C'era una volta a... Hollywood - C’era una volta Tarantino
Ci sono voluti 4 anni, ma alla fine l’affresco tarantiniano della Hollywood che fu, vede la luce.
L’escamotage è Rick Dalton, un attore di serie western in gran voga nei tardi ‘50m che ora, alla soglia degli anni ’70, si trova a dover fare i conti con una carriera in declino e con un unico amico, la sua controfigura Cliff Booth.
A far da cornice a tutto questo la Manson Familiy, Sharon Tate e i fatti di sangue della tragica estate del 1969.
Indiscutibile la cura con cui il cineasta americano ci restituisce un affresco di un mondo ormai perduto. La Hollywood di quei tempi, come moltissime altre cose, è stata travolta dalla digitalizzazione e dalle produzioni “mordi e fuggi” che servono a soddisfare il pubblico di oggi.
I set permanenti, anche enormi, utilizzati per i western, genere dominate all’epoca, soppiantato poi da fantascienza e fantasy. Gli attori specializzati in personaggi scolpiti nella roccia senza sfumature, che potevano essere solo buoni o cattivi.
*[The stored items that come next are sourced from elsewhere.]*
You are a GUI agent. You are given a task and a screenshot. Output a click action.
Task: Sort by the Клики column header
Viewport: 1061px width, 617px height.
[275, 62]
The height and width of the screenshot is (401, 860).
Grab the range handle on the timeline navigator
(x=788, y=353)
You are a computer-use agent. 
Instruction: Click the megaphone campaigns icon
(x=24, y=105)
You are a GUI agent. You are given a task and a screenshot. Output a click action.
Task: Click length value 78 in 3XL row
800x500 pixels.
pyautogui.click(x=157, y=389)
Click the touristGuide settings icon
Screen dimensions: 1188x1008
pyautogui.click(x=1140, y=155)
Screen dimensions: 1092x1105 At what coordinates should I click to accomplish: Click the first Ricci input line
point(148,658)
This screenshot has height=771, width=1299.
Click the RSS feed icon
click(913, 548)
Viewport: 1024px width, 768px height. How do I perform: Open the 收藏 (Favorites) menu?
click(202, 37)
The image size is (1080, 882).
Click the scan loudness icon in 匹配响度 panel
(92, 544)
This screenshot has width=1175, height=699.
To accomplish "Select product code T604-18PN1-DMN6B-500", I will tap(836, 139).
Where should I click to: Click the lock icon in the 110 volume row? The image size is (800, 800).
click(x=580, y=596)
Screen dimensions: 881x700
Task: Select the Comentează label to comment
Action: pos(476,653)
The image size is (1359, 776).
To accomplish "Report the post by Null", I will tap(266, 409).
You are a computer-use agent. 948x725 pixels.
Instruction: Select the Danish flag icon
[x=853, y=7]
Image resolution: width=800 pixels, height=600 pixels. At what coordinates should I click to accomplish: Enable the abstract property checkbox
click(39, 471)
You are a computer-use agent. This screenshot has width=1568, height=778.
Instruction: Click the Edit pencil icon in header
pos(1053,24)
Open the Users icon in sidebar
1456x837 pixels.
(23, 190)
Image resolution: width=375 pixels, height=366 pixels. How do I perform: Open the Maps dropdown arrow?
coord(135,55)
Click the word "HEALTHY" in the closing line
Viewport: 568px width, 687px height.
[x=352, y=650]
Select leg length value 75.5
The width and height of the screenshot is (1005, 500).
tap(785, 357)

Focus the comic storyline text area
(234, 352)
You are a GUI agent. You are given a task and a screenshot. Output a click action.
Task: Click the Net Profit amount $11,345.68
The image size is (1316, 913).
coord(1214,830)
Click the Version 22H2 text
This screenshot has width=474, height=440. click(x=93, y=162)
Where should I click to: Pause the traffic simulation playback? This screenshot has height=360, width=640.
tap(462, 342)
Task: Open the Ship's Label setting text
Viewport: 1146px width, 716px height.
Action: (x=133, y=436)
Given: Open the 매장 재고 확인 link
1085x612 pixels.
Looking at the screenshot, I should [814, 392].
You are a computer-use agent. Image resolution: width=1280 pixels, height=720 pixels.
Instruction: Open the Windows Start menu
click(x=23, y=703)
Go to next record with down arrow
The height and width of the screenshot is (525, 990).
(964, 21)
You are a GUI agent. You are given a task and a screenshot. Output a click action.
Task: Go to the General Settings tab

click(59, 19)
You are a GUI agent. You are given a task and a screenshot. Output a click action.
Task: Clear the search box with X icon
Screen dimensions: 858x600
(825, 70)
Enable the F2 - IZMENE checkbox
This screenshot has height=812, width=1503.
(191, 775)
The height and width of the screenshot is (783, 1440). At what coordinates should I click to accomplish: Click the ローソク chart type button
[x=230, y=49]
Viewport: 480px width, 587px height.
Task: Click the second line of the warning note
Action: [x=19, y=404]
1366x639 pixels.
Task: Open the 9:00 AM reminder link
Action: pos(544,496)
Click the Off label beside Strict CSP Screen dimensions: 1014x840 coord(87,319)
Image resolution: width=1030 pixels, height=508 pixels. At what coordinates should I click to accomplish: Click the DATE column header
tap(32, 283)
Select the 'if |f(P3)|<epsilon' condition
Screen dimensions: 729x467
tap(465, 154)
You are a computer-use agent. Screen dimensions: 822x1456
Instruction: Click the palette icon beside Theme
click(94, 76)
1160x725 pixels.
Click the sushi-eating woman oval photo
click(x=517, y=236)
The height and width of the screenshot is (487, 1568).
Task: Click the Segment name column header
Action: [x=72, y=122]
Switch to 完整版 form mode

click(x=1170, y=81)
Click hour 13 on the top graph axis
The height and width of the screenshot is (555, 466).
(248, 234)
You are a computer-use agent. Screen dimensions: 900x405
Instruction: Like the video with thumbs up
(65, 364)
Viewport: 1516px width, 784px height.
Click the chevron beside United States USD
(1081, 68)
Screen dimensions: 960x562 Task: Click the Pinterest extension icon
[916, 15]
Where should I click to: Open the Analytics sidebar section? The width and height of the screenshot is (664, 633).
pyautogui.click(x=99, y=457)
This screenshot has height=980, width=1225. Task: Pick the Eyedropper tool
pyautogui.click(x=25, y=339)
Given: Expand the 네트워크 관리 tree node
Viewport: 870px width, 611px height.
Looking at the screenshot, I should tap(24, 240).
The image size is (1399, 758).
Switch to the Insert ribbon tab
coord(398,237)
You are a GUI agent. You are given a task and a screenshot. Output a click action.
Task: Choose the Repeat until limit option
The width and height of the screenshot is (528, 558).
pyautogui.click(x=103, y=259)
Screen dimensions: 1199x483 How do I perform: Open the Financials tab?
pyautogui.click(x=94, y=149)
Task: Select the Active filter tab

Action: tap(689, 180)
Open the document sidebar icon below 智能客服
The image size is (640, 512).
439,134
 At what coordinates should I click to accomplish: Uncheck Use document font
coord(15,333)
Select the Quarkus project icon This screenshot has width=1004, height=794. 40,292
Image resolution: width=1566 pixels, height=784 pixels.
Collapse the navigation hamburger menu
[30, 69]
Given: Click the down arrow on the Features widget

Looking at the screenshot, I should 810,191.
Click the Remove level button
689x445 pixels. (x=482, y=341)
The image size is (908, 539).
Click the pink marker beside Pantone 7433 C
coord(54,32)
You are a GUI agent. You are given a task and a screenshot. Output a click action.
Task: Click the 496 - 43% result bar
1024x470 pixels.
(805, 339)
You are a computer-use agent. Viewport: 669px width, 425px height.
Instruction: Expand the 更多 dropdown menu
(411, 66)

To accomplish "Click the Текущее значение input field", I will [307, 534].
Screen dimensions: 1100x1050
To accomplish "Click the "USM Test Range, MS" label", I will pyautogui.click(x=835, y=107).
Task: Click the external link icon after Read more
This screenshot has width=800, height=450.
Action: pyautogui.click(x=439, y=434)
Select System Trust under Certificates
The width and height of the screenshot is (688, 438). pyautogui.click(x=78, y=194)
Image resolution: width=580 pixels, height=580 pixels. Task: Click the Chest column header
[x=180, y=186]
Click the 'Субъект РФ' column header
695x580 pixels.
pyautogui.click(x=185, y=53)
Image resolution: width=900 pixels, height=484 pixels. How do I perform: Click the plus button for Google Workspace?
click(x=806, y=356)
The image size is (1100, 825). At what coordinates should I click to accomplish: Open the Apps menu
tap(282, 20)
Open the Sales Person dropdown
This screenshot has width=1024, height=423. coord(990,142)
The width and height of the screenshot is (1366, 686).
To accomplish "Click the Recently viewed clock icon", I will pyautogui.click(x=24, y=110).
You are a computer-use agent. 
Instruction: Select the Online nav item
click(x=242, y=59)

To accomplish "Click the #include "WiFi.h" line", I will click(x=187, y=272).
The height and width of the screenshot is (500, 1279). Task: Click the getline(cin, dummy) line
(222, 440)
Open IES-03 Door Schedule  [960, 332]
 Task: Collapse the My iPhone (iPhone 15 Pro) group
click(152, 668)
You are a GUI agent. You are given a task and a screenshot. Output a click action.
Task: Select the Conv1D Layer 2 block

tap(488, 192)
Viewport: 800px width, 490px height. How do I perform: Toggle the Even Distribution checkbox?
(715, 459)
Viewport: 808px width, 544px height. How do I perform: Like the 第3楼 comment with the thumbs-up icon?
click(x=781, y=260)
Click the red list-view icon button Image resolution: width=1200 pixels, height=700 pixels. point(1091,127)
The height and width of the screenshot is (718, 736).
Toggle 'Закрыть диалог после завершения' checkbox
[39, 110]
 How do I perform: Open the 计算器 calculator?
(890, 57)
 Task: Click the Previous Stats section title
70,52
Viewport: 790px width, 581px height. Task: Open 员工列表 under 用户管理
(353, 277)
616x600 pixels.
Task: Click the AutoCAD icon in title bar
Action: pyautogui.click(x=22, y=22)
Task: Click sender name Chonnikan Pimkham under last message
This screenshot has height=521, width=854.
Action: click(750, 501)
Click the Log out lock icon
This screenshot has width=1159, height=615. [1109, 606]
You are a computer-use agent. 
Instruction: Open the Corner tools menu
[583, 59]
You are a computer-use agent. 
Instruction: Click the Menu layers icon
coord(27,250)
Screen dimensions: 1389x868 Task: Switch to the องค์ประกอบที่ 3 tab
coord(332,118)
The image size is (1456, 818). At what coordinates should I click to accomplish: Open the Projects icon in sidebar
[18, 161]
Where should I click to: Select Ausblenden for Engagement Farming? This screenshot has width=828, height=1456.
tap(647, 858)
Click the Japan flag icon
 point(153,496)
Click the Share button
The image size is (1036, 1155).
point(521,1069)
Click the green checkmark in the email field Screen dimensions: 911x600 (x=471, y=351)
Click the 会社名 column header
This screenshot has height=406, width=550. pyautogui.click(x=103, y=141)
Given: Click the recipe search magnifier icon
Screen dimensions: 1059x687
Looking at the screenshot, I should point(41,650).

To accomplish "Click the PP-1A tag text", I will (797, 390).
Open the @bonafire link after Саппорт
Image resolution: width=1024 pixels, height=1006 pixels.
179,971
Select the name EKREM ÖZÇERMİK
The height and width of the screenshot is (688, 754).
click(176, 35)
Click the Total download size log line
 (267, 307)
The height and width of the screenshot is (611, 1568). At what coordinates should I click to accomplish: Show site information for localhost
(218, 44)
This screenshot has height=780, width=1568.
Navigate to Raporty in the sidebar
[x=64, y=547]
L’enorme carrozzone che girava intorno alle star, anche se non di prima grandezza.
Fantastico anche il viaggio nel tempo che ci riporta a colori e atmosfere ormai rievocati solo dalla moda vintage (anzi viene da chiedersi se il film di Tarantino non renderà di nuovo un must rennini e giacche di pelle). Accoppiamenti cromatici lisergici e grande fisicità.
Protagonisti su cui non c’è nulla da dire. Probabilmente l’ineffabile duo rappresenta al meglio lo star System delle Hollywood di oggi; solo Tom Cruise potrebbe tenergli testa, tutti gli altri sono attori anche bravissimi, ma lontani dal carisma e l’ecletticità dei due.
Tutto bellissimo, ma poi…
Che Tarantino faccia del dialogo e del montaggio la sua arma vincente è noto, ma un film deve poggiare anche su una storia. In Hateful Eight i “10 Piccoli Indiani” erano venuti in soccorso, ma ciononostante solo i veri fans sono passati indenni dalla durata e dalle numerose divagazioni.
Qui, senza nulla, resta solo lo spaccato di vita della star in declino e un po’ di bromance dei due protagonisti, senza la carica di humor.
I mille siparietti che ci restituiscono dei piccoli cameo dei divi d’epoca quali Bruce Lee o Steve McQueen, diventano un handicap, come anche gli eterni momenti di raccordo, quasi dei videoclip per i brani musicali sottostanti.
Un’opera che il regista “sente” a livello personale, ma che per questo motivo non è stata lavorata con il giusto distacco. Il film con le sue 2 ore e quaranta è una vera prova di resistenza. Almeno 50 minuti di “forbice” avrebbero potuto renderlo quanto meno abbordabile.
Così com’è e riservato al ristrettissimo gruppo dei fans di ferro.